Proud negritude is turned into an obsession to whiten in several parts of Africa, especially Central Africa, and among black women in the Western parts of the United States. According to the BBC, half of the feminine population of Mali is using creams to bleach their skin. The phenomenon affects all social classes. Also poor women in Mali are set to use these "miracle creams", and if they do not have the means to afford products holding international standards, they buy creams burning the skin whiter and significantly increasing the risks of skin cancer. Legally, these "beauty" products obligatory should be marked with "guaranteed without hydroquinon" as this chemical product caused a health scandal some years ago for its damage to the human skin, more concrete, it was proven to cause cancer. Hydroquinon is still allowed in Europe, if used in a concentration below 2 percent, but is totally prohibited in many countries, such as in Southern Africa.
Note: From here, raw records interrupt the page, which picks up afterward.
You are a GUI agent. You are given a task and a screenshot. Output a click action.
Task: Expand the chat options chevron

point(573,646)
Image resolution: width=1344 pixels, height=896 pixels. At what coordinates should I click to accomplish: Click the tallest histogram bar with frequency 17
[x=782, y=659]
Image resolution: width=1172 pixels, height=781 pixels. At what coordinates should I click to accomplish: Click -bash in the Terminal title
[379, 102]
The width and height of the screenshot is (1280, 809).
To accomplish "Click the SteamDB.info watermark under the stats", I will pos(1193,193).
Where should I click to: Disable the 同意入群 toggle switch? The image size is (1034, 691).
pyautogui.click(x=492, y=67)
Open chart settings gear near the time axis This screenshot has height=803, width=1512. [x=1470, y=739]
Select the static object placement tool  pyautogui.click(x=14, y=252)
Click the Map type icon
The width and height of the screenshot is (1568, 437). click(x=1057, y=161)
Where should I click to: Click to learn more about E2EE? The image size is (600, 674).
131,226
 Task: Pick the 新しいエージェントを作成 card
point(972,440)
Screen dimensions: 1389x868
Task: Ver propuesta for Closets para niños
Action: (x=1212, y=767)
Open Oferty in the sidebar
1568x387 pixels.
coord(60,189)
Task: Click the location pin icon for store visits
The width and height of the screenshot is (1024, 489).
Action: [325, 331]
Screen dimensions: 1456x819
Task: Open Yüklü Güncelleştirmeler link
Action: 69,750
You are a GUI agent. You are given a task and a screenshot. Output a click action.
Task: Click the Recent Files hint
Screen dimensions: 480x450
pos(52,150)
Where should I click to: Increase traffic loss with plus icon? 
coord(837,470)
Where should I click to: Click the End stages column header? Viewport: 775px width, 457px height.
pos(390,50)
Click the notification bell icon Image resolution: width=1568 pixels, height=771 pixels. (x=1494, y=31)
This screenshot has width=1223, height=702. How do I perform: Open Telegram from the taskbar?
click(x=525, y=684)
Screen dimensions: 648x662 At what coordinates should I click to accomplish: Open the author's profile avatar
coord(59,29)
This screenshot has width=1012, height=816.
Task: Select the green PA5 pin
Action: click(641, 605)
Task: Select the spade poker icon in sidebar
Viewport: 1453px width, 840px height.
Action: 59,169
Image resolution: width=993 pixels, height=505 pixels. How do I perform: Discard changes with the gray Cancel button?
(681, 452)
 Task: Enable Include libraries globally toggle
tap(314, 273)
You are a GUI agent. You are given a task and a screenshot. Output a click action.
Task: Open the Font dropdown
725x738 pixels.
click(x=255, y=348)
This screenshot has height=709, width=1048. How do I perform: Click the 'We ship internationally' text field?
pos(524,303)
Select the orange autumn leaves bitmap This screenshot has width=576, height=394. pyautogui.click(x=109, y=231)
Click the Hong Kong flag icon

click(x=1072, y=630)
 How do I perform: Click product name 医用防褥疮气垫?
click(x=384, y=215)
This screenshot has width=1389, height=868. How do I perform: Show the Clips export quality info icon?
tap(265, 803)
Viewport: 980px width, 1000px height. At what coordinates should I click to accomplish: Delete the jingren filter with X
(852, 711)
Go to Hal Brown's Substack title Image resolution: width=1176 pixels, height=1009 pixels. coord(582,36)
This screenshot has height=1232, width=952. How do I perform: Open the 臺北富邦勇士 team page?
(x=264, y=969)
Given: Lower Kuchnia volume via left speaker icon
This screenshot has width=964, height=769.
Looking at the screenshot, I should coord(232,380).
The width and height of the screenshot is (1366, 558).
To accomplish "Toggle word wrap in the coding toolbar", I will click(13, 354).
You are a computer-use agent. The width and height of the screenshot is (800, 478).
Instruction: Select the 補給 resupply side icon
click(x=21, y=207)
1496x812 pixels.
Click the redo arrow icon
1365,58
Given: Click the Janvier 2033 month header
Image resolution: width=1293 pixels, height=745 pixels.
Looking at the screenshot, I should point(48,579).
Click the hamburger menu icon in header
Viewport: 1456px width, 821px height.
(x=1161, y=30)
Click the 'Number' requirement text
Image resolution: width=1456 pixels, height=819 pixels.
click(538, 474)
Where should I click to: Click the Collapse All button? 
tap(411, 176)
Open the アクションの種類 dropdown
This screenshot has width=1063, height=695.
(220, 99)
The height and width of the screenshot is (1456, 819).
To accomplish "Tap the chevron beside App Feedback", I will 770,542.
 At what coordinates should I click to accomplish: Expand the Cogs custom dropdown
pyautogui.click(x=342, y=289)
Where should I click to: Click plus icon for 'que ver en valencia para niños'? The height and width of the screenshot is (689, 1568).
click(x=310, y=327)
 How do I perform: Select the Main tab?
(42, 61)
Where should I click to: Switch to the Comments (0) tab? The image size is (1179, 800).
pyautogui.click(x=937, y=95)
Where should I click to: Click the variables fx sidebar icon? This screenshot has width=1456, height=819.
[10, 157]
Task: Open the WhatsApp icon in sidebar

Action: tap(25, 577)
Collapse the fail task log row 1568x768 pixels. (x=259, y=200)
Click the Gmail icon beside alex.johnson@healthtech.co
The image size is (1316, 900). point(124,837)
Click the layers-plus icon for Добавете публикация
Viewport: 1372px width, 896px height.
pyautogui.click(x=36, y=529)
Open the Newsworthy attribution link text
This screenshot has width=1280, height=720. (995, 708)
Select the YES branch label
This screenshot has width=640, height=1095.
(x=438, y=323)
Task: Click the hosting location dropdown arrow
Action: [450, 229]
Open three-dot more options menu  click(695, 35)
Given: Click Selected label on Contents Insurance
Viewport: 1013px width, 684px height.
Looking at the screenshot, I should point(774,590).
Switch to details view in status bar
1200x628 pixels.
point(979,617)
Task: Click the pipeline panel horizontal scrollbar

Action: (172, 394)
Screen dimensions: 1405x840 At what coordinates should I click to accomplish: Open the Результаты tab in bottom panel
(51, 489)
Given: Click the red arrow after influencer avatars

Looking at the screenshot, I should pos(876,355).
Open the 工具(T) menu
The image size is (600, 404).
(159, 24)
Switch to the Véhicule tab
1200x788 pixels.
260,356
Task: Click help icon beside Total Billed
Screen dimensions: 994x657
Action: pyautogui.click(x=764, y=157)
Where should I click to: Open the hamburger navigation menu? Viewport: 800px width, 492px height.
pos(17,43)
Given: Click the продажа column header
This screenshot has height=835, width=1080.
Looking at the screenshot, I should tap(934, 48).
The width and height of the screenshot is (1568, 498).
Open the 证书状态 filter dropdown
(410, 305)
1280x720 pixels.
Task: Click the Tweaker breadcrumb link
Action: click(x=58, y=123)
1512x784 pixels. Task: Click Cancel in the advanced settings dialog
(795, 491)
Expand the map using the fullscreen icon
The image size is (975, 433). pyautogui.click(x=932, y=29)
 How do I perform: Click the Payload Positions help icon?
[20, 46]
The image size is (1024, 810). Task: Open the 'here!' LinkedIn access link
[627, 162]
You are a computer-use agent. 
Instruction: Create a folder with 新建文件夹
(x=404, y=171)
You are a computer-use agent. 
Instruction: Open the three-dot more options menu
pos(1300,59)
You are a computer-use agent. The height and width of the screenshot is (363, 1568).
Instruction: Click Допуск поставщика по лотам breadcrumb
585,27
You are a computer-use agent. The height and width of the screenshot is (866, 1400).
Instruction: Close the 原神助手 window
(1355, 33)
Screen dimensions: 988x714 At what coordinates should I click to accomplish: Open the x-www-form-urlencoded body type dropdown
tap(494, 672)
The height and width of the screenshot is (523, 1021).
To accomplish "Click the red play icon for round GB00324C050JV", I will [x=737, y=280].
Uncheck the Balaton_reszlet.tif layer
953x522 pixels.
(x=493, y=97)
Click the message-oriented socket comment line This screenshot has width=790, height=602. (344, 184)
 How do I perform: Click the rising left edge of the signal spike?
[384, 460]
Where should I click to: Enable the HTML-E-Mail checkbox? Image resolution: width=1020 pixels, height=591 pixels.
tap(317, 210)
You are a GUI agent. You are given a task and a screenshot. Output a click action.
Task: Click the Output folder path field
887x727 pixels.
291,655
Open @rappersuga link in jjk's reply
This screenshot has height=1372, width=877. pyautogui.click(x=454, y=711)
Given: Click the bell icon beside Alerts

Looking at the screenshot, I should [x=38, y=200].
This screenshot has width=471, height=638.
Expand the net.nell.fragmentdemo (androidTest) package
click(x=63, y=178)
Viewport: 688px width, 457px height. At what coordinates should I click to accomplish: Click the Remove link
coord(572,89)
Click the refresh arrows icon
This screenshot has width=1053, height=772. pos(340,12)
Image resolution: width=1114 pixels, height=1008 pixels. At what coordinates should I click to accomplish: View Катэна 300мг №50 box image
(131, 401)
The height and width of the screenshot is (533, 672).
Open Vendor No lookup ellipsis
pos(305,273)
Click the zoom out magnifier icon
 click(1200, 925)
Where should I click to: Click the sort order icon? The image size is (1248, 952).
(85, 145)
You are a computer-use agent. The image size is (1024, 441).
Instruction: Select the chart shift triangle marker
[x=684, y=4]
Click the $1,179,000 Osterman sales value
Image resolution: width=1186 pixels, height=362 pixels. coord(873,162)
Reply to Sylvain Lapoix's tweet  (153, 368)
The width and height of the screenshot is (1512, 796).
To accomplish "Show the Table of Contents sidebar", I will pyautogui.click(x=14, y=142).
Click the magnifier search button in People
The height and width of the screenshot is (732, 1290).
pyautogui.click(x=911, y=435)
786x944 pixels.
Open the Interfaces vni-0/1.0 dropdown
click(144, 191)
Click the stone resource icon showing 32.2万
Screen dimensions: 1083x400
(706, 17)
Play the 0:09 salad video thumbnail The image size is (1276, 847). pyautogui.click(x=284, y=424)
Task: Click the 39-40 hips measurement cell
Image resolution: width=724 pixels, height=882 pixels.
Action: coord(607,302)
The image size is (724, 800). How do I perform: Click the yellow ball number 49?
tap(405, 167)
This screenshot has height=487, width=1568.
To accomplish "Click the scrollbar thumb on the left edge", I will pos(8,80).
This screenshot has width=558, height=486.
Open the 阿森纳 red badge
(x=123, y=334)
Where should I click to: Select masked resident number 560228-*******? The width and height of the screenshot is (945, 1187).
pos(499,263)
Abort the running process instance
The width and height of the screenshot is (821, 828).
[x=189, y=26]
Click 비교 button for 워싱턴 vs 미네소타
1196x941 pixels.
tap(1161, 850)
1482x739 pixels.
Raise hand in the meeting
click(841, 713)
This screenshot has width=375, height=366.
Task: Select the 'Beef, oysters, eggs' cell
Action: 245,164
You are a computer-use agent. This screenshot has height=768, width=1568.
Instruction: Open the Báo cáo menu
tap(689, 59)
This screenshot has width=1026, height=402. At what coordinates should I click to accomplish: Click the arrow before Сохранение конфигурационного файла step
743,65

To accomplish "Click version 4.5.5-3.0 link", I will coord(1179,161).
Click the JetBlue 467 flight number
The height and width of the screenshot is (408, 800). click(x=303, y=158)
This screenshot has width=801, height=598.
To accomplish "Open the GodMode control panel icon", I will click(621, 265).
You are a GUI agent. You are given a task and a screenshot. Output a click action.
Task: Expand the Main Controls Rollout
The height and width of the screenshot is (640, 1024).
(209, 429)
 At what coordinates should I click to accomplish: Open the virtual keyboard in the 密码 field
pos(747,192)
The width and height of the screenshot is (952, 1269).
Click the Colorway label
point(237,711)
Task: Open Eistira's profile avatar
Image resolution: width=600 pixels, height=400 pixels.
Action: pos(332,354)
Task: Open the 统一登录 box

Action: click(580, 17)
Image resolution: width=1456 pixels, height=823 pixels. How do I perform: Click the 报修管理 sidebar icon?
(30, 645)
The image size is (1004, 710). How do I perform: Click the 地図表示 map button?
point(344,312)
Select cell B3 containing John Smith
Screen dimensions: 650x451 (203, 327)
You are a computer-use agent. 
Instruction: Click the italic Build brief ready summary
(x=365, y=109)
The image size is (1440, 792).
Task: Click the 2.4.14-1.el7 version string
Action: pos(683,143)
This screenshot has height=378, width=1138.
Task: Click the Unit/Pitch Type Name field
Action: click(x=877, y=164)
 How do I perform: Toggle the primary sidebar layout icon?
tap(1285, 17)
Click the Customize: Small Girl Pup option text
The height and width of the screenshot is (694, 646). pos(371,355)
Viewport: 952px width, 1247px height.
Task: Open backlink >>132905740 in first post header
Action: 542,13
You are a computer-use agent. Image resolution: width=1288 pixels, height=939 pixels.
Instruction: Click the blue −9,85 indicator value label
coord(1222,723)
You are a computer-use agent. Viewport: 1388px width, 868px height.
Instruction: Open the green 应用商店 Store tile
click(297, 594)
The Malian government has been directing campaigns against this undesired expression of modernity, spreading "like an epidemic", but has been unable to influence the country's women, turning more and more to the bleaching creams to raise their social status. The practice has become so normal that women not bleaching their skin are exposed to criticism or even discriminated, demonstrating the strong, globalised message that "the white is good (beauty, power, status ...), the black is not". Especially in Sahelian countries such as Mali and Mauritania, skin colour is connected to status or even to the more ancient notion of free and slave. Bleaching their skin, women can climb the social ladder based on these traditions. However, European influence, through colonialism, modern class differences and not the least marketing, has made the black-white / failure-success division broader. This is noted even stronger by black women outside Africa, where discrimination can be far more outspoken and aggressive. Other explanations to the hunger for
bleaching creams are that it is simply a trend of beauty. Like many
American and European women are obsessed by their weight or wrinkles, an
obsession in Central and West Africa is skin colour. "The trend may
have started through racist ideas, but I do not think most women are
conscious about that," Yamira Demba told afrol News.